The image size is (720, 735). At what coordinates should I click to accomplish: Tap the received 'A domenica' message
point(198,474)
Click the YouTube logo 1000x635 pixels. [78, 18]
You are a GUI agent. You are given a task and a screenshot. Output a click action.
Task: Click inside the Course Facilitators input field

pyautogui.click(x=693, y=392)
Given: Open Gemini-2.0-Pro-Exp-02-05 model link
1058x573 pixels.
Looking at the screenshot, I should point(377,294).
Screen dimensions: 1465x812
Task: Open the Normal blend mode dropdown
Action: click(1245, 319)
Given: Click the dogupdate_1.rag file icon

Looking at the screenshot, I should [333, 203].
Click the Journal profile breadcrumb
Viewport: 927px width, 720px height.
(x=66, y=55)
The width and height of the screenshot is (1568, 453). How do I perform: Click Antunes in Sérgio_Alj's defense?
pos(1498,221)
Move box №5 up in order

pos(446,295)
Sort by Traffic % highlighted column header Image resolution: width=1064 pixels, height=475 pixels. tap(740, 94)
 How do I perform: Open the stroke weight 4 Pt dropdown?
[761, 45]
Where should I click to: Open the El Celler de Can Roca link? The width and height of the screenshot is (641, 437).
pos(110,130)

--------------------------------------------------

Reproduce every entry above with each occurrence of "pixels" swapped for "px", leaving everything else untouched.

* _COMPLETE RESPONSE_
The image size is (720, 735). At what coordinates should I click to accomplish: Tap the received 'A domenica' message
point(198,474)
Click the YouTube logo 1000x635 px. [78, 18]
You are a GUI agent. You are given a task and a screenshot. Output a click action.
Task: Click inside the Course Facilitators input field

pyautogui.click(x=693, y=392)
Given: Open Gemini-2.0-Pro-Exp-02-05 model link
1058x573 px.
Looking at the screenshot, I should point(377,294).
Screen dimensions: 1465x812
Task: Open the Normal blend mode dropdown
Action: click(1245, 319)
Given: Click the dogupdate_1.rag file icon

Looking at the screenshot, I should [333, 203].
Click the Journal profile breadcrumb
Viewport: 927px width, 720px height.
(x=66, y=55)
The width and height of the screenshot is (1568, 453). How do I perform: Click Antunes in Sérgio_Alj's defense?
pos(1498,221)
Move box №5 up in order

pos(446,295)
Sort by Traffic % highlighted column header Image resolution: width=1064 px, height=475 px. tap(740, 94)
 How do I perform: Open the stroke weight 4 Pt dropdown?
[761, 45]
Where should I click to: Open the El Celler de Can Roca link? The width and height of the screenshot is (641, 437).
pos(110,130)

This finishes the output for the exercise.